I had coffee with a friend and ex-colleague yesterday, and they were talking about the new management and how "intimidating" many people find them. By all reports (since I haven't met them) they are not the nicest of people and treat others quite poorly. However, are they intimidating?
intimidating
/ɪnˈtɪmɪdeɪtɪŋ/Something that is intimidating makes others feel frightened, nervous, or less confident. It often stems from a perceived power imbalance, a dominating presence, or a situation that feels overwhelmingly difficult or daunting.
I think that because of the lack of physical threat, in the case of intimidation at work, the operative word in the description is "perceived" power imbalance, because it only has a psychological basis. And I believe that the intimidation is largely self-inflicted, especially in this case with my friend, since the management is in the US, and they are working in Finland. The worst that can happen after standing up to management, is being pushed out with a settlement package.
Physical intimidation is different of course, because there is a very real threat to the person, as well as the ego. Walking down the street can lead to feelings of threat, especially for many women who feel they do not have the power to overcome an attacker. There is a book called "The gift of fear" that people should read to understand their own fear reactions, intuitions and what to do in those situations, because of the real threat.
But a lot of our life is dominated by perceived threats to our person, because we are very bad at teasing apart who we actually are. That seems like a silly statement because we all know ourselves the best, right? But at the end of the day, our brain can't really tell whether the feeling we are experiencing is a threat to our body, or our ego.
This has been confused even more by the depth of digital experience we now gather, where we feel threatened, despite there not being any physical threat at all. and we have taken it to an extreme where now we believe that we should be protected from the thoughts of others, as if what we hear could inflict a mortal wound upon us, taking our life with it. We not only protect ourselves from hearing and seeing what we don't want, but we expect others to protect us as well, by not saying anything that might offend us.
Yet simultaneously, due to the lack of physical consequence in the digital space, we feel brave enough to insult, to pile on bandwagons to attack and intimidate those we don't like, and inflict pain on the people we feel deserve it. In the digital space, we feel empowered to intimidate, even if in the physical world we do not have the strength and power to back up our words.
Without physical consequence, we become emboldened to treat people poorly, even if all things remained equal, we would be inequal and incapable. It is likely part of the reason why royalty treat their servants so poorly, despite being physically inferior. Or why celebrities believe they have the right to act the way they do, even if they otherwise have no leg to stand on. There is a perceived power imbalance, and when we think we have it, many of us will use it to gain advantage, even if it does harm to others.
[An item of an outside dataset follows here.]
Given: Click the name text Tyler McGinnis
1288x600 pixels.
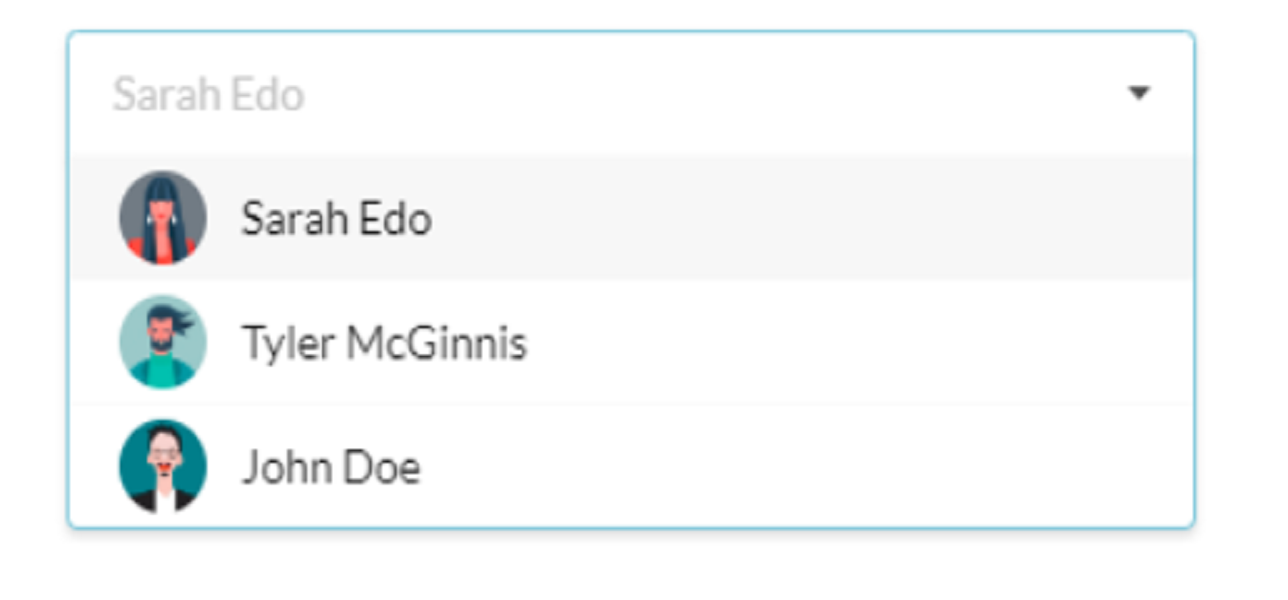Looking at the screenshot, I should (384, 344).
We see this often in the workplace too, and there seems to be a rule for instance that a man can't date a woman who is lower in the organisational chart. However, this makes an assumption that power imbalance only comes down to the hierarchy of the company and workplace opportunity. It doesn't factor in that a relationship like this can have no coercion whatsoever, or that the power imbalance might be the other way, with factors that lay outside business activities. It assumes that women are weak and will do whatever based on work opportunity.
Is that true?
I don't think so.
As adults, we should be able to have the mental and emotional skills to be able to understand power dynamics and make informed decisions on how influential they are in our behaviours. Yet, I think that because we have been told to put so much faith in our feelings, we end up acting without enough thought, which means we will feel intimidated, or we will be influenced by perception, even in situations where it is unwarranted. And then, when things go awry for whatever reason, rather than looking at our own behaviours, we can fall back on the "someone else's fault" position and feign victimhood. We want it both ways, where we have the benefits, but we will not face any risks.
Risk is a funny thing, because we feel it as a physical reaction, even when there is no immediate threat to our body. The loss of money for instance, however small triggers a bodily reaction, and a larger loss can cause extreme reactions, *even if there is still no actual threat to the person, now or in the future. It might be a bit different if that loss was for the next meal, but if it is just on paper, what should it matter?
To me at least, a a lot of the intimidation and fear people feel today is in their head alone, but it is causing the same physical reactions as if we are standing on a precipice, with a sheer drop onto jagged stones. Our evaluation of what is important, what is dangerous, and what is frightening has been warped by all kinds of external influences that have skewed our perceptions to create imaginary triggers.
We all experience fear, so perhaps we should validate the cause.